**Task instructions**
Copy the records exactly. Every line must match.

Dataset entries
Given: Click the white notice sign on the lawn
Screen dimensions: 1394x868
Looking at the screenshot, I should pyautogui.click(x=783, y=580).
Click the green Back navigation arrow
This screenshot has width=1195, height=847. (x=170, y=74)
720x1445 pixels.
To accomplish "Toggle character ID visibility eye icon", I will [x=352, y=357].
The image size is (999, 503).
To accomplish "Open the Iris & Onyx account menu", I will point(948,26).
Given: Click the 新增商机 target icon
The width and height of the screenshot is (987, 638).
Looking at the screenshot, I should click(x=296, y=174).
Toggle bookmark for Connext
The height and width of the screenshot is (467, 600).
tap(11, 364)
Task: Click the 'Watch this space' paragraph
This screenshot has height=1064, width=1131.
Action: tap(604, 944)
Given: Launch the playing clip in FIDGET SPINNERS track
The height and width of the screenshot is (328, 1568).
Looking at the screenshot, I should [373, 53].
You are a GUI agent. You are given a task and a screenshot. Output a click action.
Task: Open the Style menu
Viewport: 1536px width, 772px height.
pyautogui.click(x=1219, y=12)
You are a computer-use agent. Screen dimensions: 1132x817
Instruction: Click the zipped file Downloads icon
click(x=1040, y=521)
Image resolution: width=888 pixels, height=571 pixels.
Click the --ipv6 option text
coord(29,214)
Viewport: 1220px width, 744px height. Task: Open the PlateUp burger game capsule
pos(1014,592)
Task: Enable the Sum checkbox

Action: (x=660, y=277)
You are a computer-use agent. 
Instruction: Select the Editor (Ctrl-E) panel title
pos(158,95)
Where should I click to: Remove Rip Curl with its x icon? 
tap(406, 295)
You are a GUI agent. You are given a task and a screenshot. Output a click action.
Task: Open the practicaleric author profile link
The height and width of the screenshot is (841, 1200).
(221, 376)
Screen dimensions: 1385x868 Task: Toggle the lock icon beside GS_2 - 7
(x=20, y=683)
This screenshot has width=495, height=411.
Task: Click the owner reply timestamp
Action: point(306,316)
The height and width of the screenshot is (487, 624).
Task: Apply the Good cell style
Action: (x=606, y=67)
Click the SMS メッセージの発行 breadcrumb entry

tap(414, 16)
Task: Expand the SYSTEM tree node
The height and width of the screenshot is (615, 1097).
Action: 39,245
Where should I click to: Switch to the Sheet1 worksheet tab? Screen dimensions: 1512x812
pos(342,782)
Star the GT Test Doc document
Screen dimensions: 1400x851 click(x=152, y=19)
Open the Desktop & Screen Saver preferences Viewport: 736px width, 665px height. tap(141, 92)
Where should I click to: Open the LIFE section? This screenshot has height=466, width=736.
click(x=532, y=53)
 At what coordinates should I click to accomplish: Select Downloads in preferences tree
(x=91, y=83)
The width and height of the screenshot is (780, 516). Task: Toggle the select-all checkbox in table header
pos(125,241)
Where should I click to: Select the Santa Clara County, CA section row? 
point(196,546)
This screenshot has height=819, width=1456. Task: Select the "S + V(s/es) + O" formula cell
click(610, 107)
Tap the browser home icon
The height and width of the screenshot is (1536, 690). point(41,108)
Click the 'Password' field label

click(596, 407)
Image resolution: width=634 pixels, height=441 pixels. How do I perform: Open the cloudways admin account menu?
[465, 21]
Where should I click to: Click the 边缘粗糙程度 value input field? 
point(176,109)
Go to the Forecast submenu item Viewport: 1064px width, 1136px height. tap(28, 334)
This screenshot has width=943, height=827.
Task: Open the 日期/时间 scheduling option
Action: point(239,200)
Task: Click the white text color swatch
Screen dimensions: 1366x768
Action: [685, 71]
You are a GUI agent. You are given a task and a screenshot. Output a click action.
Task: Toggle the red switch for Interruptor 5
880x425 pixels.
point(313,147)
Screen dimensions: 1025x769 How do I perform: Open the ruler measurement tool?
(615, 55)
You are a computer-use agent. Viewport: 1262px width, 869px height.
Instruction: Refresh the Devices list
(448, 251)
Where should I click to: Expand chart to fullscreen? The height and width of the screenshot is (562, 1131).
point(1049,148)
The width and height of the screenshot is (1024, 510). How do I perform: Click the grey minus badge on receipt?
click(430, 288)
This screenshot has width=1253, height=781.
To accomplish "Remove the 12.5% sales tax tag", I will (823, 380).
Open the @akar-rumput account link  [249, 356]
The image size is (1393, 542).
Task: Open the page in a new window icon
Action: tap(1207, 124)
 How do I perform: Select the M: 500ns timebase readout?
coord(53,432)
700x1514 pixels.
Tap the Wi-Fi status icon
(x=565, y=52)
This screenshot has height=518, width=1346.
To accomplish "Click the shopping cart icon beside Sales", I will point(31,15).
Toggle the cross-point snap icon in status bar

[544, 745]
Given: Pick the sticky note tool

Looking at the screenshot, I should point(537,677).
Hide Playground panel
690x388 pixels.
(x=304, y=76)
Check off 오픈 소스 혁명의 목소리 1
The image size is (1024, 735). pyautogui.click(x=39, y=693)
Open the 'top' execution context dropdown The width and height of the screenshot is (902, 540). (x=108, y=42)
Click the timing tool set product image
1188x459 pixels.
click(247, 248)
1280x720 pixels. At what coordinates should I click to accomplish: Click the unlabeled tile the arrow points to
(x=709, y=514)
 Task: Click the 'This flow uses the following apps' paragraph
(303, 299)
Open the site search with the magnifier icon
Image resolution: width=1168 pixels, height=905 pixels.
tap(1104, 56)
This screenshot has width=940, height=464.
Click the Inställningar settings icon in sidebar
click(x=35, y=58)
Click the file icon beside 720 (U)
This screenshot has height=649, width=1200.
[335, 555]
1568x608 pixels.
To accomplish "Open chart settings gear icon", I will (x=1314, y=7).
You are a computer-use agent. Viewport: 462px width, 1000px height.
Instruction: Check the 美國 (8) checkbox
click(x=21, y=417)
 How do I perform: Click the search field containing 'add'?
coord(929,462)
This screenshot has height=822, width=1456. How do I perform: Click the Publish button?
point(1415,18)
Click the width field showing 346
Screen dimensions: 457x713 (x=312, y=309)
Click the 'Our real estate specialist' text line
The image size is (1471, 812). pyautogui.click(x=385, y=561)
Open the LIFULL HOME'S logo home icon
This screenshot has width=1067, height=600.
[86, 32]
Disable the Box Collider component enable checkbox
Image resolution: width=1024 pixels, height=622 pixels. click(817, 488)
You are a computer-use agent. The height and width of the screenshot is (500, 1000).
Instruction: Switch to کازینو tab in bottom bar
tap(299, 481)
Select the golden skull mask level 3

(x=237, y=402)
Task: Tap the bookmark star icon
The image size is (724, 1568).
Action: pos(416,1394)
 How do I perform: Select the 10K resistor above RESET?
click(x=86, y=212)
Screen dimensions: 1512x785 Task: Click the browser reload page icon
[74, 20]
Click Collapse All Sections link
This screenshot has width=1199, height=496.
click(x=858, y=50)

**Response area**
Given: Click the white notice sign on the lawn
Screen dimensions: 1394x868
Looking at the screenshot, I should pyautogui.click(x=783, y=580).
Click the green Back navigation arrow
This screenshot has width=1195, height=847. (x=170, y=74)
720x1445 pixels.
To accomplish "Toggle character ID visibility eye icon", I will [x=352, y=357].
The image size is (999, 503).
To accomplish "Open the Iris & Onyx account menu", I will point(948,26).
Given: Click the 新增商机 target icon
The width and height of the screenshot is (987, 638).
Looking at the screenshot, I should click(x=296, y=174).
Toggle bookmark for Connext
The height and width of the screenshot is (467, 600).
tap(11, 364)
Task: Click the 'Watch this space' paragraph
This screenshot has height=1064, width=1131.
Action: tap(604, 944)
Given: Launch the playing clip in FIDGET SPINNERS track
The height and width of the screenshot is (328, 1568).
Looking at the screenshot, I should [373, 53].
You are a GUI agent. You are given a task and a screenshot. Output a click action.
Task: Open the Style menu
Viewport: 1536px width, 772px height.
pyautogui.click(x=1219, y=12)
You are a computer-use agent. Screen dimensions: 1132x817
Instruction: Click the zipped file Downloads icon
click(x=1040, y=521)
Image resolution: width=888 pixels, height=571 pixels.
Click the --ipv6 option text
coord(29,214)
Viewport: 1220px width, 744px height. Task: Open the PlateUp burger game capsule
pos(1014,592)
Task: Enable the Sum checkbox

Action: (x=660, y=277)
You are a computer-use agent. 
Instruction: Select the Editor (Ctrl-E) panel title
pos(158,95)
Where should I click to: Remove Rip Curl with its x icon? 
tap(406, 295)
You are a GUI agent. You are given a task and a screenshot. Output a click action.
Task: Open the practicaleric author profile link
The height and width of the screenshot is (841, 1200).
(221, 376)
Screen dimensions: 1385x868 Task: Toggle the lock icon beside GS_2 - 7
(x=20, y=683)
This screenshot has width=495, height=411.
Task: Click the owner reply timestamp
Action: point(306,316)
The height and width of the screenshot is (487, 624).
Task: Apply the Good cell style
Action: (x=606, y=67)
Click the SMS メッセージの発行 breadcrumb entry

tap(414, 16)
Task: Expand the SYSTEM tree node
The height and width of the screenshot is (615, 1097).
Action: 39,245
Where should I click to: Switch to the Sheet1 worksheet tab? Screen dimensions: 1512x812
pos(342,782)
Star the GT Test Doc document
Screen dimensions: 1400x851 click(x=152, y=19)
Open the Desktop & Screen Saver preferences Viewport: 736px width, 665px height. tap(141, 92)
Where should I click to: Open the LIFE section? This screenshot has height=466, width=736.
click(x=532, y=53)
 At what coordinates should I click to accomplish: Select Downloads in preferences tree
(x=91, y=83)
The width and height of the screenshot is (780, 516). Task: Toggle the select-all checkbox in table header
pos(125,241)
Where should I click to: Select the Santa Clara County, CA section row? 
point(196,546)
This screenshot has height=819, width=1456. Task: Select the "S + V(s/es) + O" formula cell
click(610, 107)
Tap the browser home icon
The height and width of the screenshot is (1536, 690). point(41,108)
Click the 'Password' field label

click(596, 407)
Image resolution: width=634 pixels, height=441 pixels. How do I perform: Open the cloudways admin account menu?
[465, 21]
Where should I click to: Click the 边缘粗糙程度 value input field? 
point(176,109)
Go to the Forecast submenu item Viewport: 1064px width, 1136px height. tap(28, 334)
This screenshot has width=943, height=827.
Task: Open the 日期/时间 scheduling option
Action: point(239,200)
Task: Click the white text color swatch
Screen dimensions: 1366x768
Action: [685, 71]
You are a GUI agent. You are given a task and a screenshot. Output a click action.
Task: Toggle the red switch for Interruptor 5
880x425 pixels.
point(313,147)
Screen dimensions: 1025x769 How do I perform: Open the ruler measurement tool?
(615, 55)
You are a computer-use agent. Viewport: 1262px width, 869px height.
Instruction: Refresh the Devices list
(448, 251)
Where should I click to: Expand chart to fullscreen? The height and width of the screenshot is (562, 1131).
point(1049,148)
The width and height of the screenshot is (1024, 510). How do I perform: Click the grey minus badge on receipt?
click(430, 288)
This screenshot has width=1253, height=781.
To accomplish "Remove the 12.5% sales tax tag", I will (823, 380).
Open the @akar-rumput account link  [249, 356]
The image size is (1393, 542).
Task: Open the page in a new window icon
Action: tap(1207, 124)
 How do I perform: Select the M: 500ns timebase readout?
coord(53,432)
700x1514 pixels.
Tap the Wi-Fi status icon
(x=565, y=52)
This screenshot has height=518, width=1346.
To accomplish "Click the shopping cart icon beside Sales", I will point(31,15).
Toggle the cross-point snap icon in status bar

[544, 745]
Given: Pick the sticky note tool

Looking at the screenshot, I should point(537,677).
Hide Playground panel
690x388 pixels.
(x=304, y=76)
Check off 오픈 소스 혁명의 목소리 1
The image size is (1024, 735). pyautogui.click(x=39, y=693)
Open the 'top' execution context dropdown The width and height of the screenshot is (902, 540). (x=108, y=42)
Click the timing tool set product image
1188x459 pixels.
click(247, 248)
1280x720 pixels. At what coordinates should I click to accomplish: Click the unlabeled tile the arrow points to
(x=709, y=514)
 Task: Click the 'This flow uses the following apps' paragraph
(303, 299)
Open the site search with the magnifier icon
Image resolution: width=1168 pixels, height=905 pixels.
tap(1104, 56)
This screenshot has width=940, height=464.
Click the Inställningar settings icon in sidebar
click(x=35, y=58)
Click the file icon beside 720 (U)
This screenshot has height=649, width=1200.
[335, 555]
1568x608 pixels.
To accomplish "Open chart settings gear icon", I will (x=1314, y=7).
You are a computer-use agent. Viewport: 462px width, 1000px height.
Instruction: Check the 美國 (8) checkbox
click(x=21, y=417)
 How do I perform: Click the search field containing 'add'?
coord(929,462)
This screenshot has height=822, width=1456. How do I perform: Click the Publish button?
point(1415,18)
Click the width field showing 346
Screen dimensions: 457x713 (x=312, y=309)
Click the 'Our real estate specialist' text line
The image size is (1471, 812). pyautogui.click(x=385, y=561)
Open the LIFULL HOME'S logo home icon
This screenshot has width=1067, height=600.
[86, 32]
Disable the Box Collider component enable checkbox
Image resolution: width=1024 pixels, height=622 pixels. click(817, 488)
You are a computer-use agent. The height and width of the screenshot is (500, 1000).
Instruction: Switch to کازینو tab in bottom bar
tap(299, 481)
Select the golden skull mask level 3

(x=237, y=402)
Task: Tap the bookmark star icon
The image size is (724, 1568).
Action: pos(416,1394)
 How do I perform: Select the 10K resistor above RESET?
click(x=86, y=212)
Screen dimensions: 1512x785 Task: Click the browser reload page icon
[74, 20]
Click Collapse All Sections link
This screenshot has width=1199, height=496.
click(x=858, y=50)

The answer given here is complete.